Futures commission likely to require information about derivatives affiliates.

WASHINGTON -- The Commodity Futures Trading Commission is set to vote next Wednesday on some of its final rules that would allow it to collect information from futures firms about affiliated over-the-counter derivatives businesses.

Under these risk assessment rules, the agency would obtain information concerning the activities of futures commission merchant affiliates.

In response to several comments, agency officials said that not all of the proposals will be considered at one time. The agency plans to vote on the risk assessment guidelines in two stages to speed up implementation.

Next week's vote will be on the less controversial parts of the proposals, an official said. The agency will review further the rules pertaining to position reporting and margin calls.

The rules, in general, would give the agency the authority to collect information about the affiliates that are likely to have a material effect on the financial or operational condition of the futures commission merchant.

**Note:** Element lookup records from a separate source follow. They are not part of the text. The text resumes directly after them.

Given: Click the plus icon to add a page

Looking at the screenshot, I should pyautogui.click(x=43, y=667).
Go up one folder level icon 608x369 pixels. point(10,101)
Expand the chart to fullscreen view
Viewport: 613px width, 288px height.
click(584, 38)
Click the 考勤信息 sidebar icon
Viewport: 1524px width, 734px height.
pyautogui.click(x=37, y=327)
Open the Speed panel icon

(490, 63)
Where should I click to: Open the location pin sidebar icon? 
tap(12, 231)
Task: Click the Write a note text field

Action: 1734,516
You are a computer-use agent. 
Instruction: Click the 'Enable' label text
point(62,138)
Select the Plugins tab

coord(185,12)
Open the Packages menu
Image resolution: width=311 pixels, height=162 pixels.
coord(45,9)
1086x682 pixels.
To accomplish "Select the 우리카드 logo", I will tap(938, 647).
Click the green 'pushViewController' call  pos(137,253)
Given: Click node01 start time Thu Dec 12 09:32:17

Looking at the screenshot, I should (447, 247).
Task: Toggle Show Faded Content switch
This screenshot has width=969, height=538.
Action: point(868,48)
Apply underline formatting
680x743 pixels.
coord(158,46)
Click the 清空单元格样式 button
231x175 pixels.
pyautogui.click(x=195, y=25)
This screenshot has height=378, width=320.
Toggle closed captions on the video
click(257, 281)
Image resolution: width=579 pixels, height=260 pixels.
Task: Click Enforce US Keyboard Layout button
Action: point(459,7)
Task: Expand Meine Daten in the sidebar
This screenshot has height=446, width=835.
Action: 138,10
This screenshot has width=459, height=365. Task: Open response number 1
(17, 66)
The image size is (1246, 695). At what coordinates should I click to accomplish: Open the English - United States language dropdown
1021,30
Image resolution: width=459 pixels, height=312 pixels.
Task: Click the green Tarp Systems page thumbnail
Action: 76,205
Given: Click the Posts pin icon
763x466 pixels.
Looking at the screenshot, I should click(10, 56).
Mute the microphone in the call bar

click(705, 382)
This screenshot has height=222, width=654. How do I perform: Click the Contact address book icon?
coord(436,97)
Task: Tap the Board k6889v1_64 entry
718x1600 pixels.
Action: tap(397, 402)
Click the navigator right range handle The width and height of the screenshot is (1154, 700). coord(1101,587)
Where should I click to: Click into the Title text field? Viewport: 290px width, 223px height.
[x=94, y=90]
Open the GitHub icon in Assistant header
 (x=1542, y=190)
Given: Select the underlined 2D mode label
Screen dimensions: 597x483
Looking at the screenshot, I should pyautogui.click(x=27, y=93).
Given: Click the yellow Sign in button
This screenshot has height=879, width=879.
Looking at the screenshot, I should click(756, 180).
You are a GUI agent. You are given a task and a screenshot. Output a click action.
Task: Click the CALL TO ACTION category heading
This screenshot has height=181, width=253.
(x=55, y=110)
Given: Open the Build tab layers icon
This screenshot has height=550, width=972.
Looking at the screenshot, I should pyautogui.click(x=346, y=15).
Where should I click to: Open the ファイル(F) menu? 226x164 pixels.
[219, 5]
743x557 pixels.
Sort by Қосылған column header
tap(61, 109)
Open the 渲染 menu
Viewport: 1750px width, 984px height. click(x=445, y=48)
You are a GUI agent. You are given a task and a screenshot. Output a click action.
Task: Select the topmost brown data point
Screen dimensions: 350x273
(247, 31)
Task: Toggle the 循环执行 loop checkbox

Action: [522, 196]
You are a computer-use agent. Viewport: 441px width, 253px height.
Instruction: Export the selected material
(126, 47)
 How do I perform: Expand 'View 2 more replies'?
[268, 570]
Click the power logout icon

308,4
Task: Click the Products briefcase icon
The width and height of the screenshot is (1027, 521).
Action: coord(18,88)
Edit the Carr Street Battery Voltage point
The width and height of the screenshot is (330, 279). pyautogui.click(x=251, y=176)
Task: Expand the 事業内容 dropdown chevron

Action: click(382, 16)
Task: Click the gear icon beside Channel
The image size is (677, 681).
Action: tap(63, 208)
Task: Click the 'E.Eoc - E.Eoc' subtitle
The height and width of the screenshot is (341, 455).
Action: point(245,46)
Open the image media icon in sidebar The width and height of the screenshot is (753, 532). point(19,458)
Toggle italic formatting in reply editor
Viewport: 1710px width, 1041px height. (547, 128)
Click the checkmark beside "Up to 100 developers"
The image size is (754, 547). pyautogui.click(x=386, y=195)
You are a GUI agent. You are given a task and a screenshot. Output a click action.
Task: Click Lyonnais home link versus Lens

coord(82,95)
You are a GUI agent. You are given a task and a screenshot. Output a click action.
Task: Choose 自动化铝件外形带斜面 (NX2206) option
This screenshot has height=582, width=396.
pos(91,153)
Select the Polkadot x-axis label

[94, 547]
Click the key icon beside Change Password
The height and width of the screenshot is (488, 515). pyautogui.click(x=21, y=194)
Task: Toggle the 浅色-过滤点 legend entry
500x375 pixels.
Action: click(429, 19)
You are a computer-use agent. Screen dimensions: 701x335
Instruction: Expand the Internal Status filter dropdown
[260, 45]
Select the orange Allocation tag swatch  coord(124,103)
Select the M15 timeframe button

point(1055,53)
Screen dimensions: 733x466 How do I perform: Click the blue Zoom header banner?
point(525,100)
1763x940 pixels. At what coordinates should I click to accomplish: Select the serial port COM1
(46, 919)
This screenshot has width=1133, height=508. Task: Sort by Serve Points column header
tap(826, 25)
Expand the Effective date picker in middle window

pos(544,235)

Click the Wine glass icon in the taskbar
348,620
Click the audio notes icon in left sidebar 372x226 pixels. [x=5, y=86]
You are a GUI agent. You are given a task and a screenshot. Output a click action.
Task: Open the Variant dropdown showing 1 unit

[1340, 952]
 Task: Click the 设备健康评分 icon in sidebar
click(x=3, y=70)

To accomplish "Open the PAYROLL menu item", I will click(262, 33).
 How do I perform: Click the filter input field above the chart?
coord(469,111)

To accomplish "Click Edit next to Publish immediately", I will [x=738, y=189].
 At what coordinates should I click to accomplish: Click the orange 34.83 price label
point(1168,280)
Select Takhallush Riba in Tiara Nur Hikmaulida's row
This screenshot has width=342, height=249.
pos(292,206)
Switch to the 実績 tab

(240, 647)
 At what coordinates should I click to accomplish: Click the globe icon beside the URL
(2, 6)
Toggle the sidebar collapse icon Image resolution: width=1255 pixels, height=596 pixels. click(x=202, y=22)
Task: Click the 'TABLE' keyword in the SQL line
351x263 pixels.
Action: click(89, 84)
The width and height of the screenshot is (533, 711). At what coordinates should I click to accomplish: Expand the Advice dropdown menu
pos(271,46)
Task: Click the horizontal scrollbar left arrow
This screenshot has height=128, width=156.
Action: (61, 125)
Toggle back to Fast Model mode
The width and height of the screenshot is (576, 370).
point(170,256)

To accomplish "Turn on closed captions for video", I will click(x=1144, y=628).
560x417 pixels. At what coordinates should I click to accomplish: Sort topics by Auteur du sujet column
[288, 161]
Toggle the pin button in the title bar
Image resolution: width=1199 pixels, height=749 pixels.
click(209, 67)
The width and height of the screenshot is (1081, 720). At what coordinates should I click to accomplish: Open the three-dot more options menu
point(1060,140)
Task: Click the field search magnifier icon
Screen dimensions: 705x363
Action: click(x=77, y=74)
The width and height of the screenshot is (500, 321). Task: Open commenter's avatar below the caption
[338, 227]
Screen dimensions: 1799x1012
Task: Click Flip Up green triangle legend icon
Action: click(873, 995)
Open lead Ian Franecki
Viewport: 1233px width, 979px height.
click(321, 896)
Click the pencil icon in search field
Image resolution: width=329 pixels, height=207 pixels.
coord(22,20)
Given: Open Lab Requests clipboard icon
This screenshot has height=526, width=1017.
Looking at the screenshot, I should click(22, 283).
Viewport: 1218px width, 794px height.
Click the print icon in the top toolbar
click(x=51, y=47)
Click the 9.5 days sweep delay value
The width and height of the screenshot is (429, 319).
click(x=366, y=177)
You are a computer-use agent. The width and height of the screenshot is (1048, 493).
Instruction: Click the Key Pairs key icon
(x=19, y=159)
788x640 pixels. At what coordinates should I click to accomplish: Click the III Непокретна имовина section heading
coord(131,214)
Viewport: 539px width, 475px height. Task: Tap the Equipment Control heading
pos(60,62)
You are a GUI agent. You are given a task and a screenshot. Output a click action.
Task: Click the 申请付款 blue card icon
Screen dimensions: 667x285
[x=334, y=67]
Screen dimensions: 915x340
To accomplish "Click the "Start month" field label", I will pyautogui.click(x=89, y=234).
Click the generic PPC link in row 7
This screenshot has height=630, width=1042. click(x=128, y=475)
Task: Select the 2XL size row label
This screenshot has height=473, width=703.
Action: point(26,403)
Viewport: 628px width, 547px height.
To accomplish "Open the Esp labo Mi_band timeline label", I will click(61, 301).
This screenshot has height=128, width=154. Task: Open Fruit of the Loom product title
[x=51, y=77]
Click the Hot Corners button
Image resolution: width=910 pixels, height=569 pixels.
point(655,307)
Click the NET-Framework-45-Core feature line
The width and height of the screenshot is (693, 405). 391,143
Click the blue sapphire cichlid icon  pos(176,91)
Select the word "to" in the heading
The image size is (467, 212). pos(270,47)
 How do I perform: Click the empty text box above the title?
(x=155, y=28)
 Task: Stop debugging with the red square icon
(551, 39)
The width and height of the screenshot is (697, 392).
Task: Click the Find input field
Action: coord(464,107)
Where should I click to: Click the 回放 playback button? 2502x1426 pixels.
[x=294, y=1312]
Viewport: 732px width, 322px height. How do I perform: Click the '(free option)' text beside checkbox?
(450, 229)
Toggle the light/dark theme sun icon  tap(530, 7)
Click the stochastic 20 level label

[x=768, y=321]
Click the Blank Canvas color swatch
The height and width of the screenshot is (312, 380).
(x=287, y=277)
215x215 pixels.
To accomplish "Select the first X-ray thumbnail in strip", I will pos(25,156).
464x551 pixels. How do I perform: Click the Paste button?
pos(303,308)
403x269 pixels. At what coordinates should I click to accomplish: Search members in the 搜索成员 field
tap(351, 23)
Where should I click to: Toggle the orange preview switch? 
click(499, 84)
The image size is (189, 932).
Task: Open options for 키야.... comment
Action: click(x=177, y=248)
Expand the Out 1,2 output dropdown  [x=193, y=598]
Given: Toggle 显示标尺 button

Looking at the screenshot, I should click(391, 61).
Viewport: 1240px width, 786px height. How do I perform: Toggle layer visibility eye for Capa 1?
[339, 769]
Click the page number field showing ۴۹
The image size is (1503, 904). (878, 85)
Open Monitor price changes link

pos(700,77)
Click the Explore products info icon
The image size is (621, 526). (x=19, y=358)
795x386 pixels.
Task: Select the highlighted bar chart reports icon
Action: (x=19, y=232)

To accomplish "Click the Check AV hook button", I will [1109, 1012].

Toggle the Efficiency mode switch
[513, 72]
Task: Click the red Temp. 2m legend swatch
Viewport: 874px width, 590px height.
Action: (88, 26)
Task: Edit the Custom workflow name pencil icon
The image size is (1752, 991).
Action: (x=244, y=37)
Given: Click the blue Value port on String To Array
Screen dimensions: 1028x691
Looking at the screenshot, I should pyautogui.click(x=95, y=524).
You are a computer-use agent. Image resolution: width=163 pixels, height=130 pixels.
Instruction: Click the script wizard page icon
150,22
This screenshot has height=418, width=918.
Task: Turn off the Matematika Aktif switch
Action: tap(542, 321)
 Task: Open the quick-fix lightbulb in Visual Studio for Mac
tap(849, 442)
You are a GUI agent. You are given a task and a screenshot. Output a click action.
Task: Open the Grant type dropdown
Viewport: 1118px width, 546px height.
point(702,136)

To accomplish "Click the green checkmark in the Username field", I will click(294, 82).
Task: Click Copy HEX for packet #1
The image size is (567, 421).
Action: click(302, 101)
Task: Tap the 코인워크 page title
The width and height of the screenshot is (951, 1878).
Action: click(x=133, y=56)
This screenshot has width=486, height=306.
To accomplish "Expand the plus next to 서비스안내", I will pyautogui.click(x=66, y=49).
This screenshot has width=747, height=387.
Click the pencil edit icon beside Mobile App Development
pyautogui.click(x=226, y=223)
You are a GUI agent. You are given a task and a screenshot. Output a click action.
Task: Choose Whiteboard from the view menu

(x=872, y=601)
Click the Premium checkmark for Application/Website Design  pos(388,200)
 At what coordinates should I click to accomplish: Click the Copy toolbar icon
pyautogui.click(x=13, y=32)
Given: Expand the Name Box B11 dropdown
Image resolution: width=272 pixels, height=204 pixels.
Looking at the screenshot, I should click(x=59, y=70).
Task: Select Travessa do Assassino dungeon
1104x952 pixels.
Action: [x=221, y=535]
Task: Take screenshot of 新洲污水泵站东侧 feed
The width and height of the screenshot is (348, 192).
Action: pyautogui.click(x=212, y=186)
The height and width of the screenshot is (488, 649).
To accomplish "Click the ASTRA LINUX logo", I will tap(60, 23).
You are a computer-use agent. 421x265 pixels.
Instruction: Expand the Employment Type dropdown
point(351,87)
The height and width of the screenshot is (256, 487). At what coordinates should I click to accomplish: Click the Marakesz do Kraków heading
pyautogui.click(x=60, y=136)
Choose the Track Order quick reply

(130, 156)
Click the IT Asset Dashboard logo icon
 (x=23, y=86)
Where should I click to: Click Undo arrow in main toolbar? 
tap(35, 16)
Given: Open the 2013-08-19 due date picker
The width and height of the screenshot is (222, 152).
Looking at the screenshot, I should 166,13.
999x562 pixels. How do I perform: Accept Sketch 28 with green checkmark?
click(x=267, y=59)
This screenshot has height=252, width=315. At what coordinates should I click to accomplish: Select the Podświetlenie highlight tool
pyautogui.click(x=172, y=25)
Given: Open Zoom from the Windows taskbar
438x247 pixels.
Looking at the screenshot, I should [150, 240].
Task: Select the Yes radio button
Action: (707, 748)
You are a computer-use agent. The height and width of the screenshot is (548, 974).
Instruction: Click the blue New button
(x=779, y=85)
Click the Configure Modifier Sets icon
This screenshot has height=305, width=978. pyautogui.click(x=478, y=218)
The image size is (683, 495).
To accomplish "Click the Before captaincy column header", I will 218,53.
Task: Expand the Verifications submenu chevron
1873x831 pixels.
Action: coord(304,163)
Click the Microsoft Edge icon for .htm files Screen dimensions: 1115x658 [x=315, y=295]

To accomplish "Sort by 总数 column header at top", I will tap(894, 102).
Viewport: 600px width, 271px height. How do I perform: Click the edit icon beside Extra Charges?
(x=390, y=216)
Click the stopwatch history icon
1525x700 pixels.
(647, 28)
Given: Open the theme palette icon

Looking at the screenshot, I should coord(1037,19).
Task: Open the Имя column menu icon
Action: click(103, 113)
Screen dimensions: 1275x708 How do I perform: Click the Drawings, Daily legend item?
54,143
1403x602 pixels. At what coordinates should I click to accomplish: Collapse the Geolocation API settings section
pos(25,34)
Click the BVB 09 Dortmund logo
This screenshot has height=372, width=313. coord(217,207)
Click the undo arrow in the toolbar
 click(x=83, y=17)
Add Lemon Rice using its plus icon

The proposed rules are aimed at improving the financial oversight of firms that are part of holding company groups in which the groups' activities may affect a futures firm's overall financial condition.

Agency officials have said the less controversial proposals include rules requiring futures commission merchants to provide to the futures trading agency on a regular basis organizational charts, risk management policies, and consolidated financial statements.

The futures trading agency is expected to later lay out the requirements for when firms should notify the commission about certain triggering events that could have a material impact on their financial condition.

The agency's risk assessment guidelines were opened for comment this February.

The proposed program is similar to a risk assessment program established previously by the Securities and Exchange Commission.

Under its risk assessment guidelines, the SEC collects information from broker-dealers with affiliates that engage in derivatives activities.

A number of firms have voiced concerns that the futures trading commission's rules may be too burdensome and duplicative of the SEC requirements.

Staff at the futures trading commission maintain that the agency will continue to consult with the SEC to harmonize risk assessment guidelines and minimize duplication.